READY, FIRE, AIM: Where the Buffalo Roam

According to my “stay at home and find something to do” research efforts, the American buffalo is officially known among biologists as the species Bison bison, although I’ve not been able to discover why biologists need to say everything twice. (I had the same problem with the ’80s rock band Duran Duran, but they were not named by biologists as far as I know.)

Apparently, the big, bovine animals much prefer to be called “buffalo” instead of Bison bison… even though the biologists claim they are not allowed to be called a “buffalo” because the biologists use the name “buffalo” to indicate a couple of distant relatives: the Asian “water buffalo” and the African “Cape buffalo”. This has been confusing to the American buffalo, I’m sure, but that’s the kind of thing that can happen when you aren’t paying attention in biology class.

The American buffalo make up for their lack of formal education, however, by sporting a cool beard — something the water buffalo and Cape buffalo are unable to muster up.

To go along with his beard, the American buffalo generally cultivates a cool, easy-going attitude, but you don’t want to piss him off — considering he weighs more than 2,000 pounds, has sharp horns, and can come charging at 50 MPH.

These usually mild-mannered beasts somehow made it through the last Ice Age — no mean feat — and then grazed and wallowed their way through 10,000 years of the Holocene Interglacial Period, happily making baby buffalo along the way. (I use the term, ‘happily’ because, except for mating season, the males typically hang out in separate herds and leave the females to raise the kids. Which might indicate that formal education isn’t such a necessity, after all.)

The indigenous tribes of North America sometimes referred to the buffalo as “The First People”, and there was a culture of mutual respect between the two species — Bison bison and Homo homo sapiens — both being stuck with repetitious names. At the time the first Europeans arrived on the scene, it’s estimated that North American was home to maybe 60 million buffalo — all wearing beards, and roaming from Northern Canada to Central Mexico.

But 10,000 years of prosperity were no match for the new immigrants from Europe, who arrived in the New World with guns and Second Amendment rights. By 1889, successful extermination campaigns by the US government — aimed at eliminating the traditional food sources of indigenous tribes, or perhaps due simply to a prejudice against beards — had reduced the number of buffalo down to an estimated 1,500, the vast majority of them living sheltered but rather unexciting lives in zoos. A census in 1908 counted 475 wild buffalo still roaming free in North America, mostly in Canada.

▶ _DATASET_:
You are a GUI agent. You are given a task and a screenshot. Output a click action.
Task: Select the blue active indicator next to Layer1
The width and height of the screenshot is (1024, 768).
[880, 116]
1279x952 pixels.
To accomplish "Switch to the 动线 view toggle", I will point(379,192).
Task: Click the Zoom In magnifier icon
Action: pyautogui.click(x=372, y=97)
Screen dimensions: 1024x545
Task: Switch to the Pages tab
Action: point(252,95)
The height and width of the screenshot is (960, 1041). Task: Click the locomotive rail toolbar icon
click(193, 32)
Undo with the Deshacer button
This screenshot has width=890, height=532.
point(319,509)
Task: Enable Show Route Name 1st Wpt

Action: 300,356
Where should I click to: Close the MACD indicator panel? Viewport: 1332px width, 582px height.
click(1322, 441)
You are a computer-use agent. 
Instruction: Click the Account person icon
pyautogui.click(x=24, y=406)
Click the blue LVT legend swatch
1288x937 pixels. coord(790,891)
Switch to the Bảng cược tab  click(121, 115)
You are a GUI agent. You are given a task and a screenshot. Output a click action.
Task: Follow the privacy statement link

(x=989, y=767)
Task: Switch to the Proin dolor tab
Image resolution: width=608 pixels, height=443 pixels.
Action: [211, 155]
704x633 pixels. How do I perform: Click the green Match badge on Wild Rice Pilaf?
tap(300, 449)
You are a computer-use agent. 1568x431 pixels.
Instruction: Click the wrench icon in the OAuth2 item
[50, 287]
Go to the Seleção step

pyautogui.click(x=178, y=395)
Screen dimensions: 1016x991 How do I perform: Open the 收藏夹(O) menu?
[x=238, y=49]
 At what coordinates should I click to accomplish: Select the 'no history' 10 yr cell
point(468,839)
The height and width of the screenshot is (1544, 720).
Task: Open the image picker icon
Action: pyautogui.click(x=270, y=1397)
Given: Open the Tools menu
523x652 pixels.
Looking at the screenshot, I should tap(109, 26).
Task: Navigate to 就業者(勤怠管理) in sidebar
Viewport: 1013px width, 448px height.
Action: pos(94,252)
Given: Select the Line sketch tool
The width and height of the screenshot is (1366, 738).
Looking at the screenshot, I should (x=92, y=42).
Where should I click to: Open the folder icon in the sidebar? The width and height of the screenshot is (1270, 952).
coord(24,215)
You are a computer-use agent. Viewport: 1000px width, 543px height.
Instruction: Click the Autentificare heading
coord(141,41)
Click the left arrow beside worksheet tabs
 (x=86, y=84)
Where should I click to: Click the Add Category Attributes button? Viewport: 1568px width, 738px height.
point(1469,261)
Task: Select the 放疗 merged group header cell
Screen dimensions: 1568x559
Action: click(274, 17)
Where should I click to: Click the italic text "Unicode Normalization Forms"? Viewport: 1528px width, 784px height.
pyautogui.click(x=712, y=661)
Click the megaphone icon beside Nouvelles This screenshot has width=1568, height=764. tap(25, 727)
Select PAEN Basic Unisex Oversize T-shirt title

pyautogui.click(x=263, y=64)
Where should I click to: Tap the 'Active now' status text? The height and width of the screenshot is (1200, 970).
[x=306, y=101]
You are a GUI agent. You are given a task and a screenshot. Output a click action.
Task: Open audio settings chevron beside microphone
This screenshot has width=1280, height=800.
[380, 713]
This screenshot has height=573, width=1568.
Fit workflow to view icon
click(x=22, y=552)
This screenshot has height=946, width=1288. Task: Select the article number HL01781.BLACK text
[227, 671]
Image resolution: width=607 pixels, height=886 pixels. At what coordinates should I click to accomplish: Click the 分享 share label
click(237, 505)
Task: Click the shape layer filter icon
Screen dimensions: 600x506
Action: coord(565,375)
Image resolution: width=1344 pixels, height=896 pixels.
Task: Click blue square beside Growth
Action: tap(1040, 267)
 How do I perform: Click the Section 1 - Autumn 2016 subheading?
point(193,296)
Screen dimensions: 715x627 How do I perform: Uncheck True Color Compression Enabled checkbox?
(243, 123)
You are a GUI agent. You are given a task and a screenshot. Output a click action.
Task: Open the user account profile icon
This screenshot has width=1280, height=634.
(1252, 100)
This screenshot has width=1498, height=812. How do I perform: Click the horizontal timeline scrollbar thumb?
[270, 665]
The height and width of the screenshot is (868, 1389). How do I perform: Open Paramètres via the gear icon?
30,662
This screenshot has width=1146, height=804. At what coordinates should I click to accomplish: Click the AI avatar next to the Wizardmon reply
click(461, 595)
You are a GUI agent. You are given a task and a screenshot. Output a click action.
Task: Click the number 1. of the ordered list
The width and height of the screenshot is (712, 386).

▶ _TASKS_:
1. Translate this sentence from the piece on the American buffalo into Spanish: "The American buffalo make up for their lack of formal education, however, by sporting a cool beard — something the water buffalo and Cape buffalo are unable to muster up."
2. Please write the next part of the piece on the American buffalo, picking up after its final sentence in the same joking voice.

▶ _EXERCISE RESPONSES_:
1. Sin embargo, los búfalos americanos compensan su falta de educación formal luciendo una barba genial, algo que el búfalo de agua y el búfalo del Cabo no son capaces de conseguir.

2.
Around that time, a group of pioneering conservationists including William T. Hornaday and Theodore Roosevelt decided to save the buffalo from extinction — having utterly dropped the ball with the dodo bird and carrier pigeon — and the American Bison Society (ABS) was founded in 1905 with a daunting task ahead of them.

The buffalo themselves were pretty keen on the idea, too, never having fully understood the value of Second Amendment rights. (Note to young readers: pay attention in your American Government class.)

The President of the ABS was initially pessimistic about their prospects, while also hinting at some sentimental reasons behind the undertaking. “When we began conserving these animals,” he explained in an interview in 1930, “everyone believed they would become extinct within a few years. It was simply a gesture on our part to keep alive, for as long as possible, a memory of the Old West.”

But the ABS, with financial assistance from the federal government, foundations, and private corporations, succeeded beyond all expectations, thanks at least in part to a concomitant effort by male and female buffalo. In 1923, the ABS published a press release noting that nearly 12,000 buffalo were now roaming North America. The Society felt so confident about the buffalo’s future that they disbanded in 1935. We don’t know if the buffalo themselves were feeling quite as confident because they weren’t prone to form societies and publish press releases.

In fact, the buffalo may have felt a subtle sense of betrayal, because by 1935, a budding industry had sprung up in the US, and thousands of buffalo were being slaughtered for their meat and hides.

It must be tough, to be saved from extinction, only to wind up on someone’s barbecue grill. You might find yourself asking, with complete justification, “What is this — some kind of practical joke?”

Louis Cannon

Underrated writer Louis Cannon grew up in the vast American West, although his ex-wife, given the slightest opportunity, will deny that he ever grew up at all.